Creating a Culture of Thinking
Art serves as a channel of expression to release, elevate, and understand our inner conflicts, fears and tensions as well as our aspirations, hopes and ideals.”–Sanderson Beck
I find myself asking students to think beyond what can be seen or known. The arts are essential in building confidence, cognitive ability, and critical thinking. In a broad sense, art expands students’ ability to use it as a tool for deconstructing the world around them but to also explore and reflect on individuality and the role they play in the world. I encourage students to learn from the inside out. By contemplating and examining their own personalities, interests and relationships, they may better understand the world around them.
Community Building
The arts are both the manifestation of culture as well as the means of communication of cultural knowledge.
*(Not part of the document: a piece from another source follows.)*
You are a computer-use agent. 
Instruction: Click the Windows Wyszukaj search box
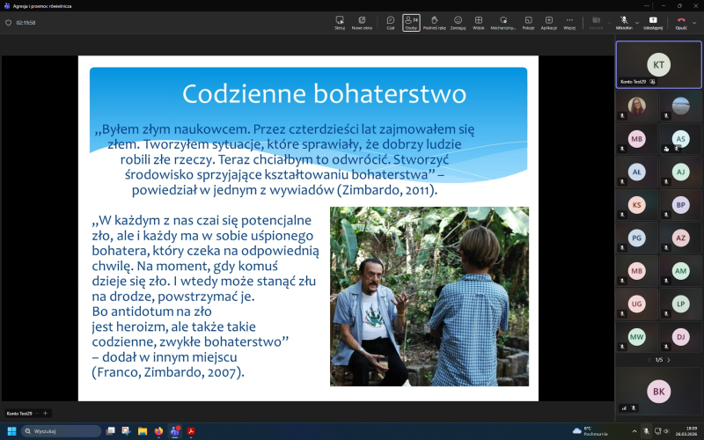tap(62, 431)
The acceptance and celebration of differences is a lifelong skill that is cultivated in early childhood education. As a professional educator, it is expected that we rise to the challenge and give these students the best education possible. Acceptance from peers and acceptance from self, I feel, are heavily reliant on each other in a lot of ways. We learn more and more about ourselves through both our interactions with others and reflection on ourselves. The arts are a great platform for teaching openness toward those who are different from us. My own creativity helps me develop highly engaging lessons that bridge different cultures and express a sense of community and ethnicity. Most of all, it is important for me to build trusting and respectful relationships with the students that I work with because I am an active listener who demonstrates compassion and lets students know that I am genuinely interested in their success. I like to create lesson plans that include elements of community building, whether it is a group critique, class projects or even projects that extend out into the actual community.
Interdisciplinary Value
Art is an integral part of the academic curriculum. To accomplish this, I try to integrate the language arts, social studies, science, and math concepts into lessons while inspiring and fostering each student’s artistic expression. More than this, I believe that an effective art teacher today understands the importance of the core classes and knows how art can play an active role in helping foster those standards. It is important for me to implement evaluative criteria that also serve to benefit student’s growth in areas outside of the art classroom. For students to be able to talk in a critique, defend their artwork, learn to write about their artwork, provide constructive criticism, and presenting their work are all steps towards college readiness and practicing literacy.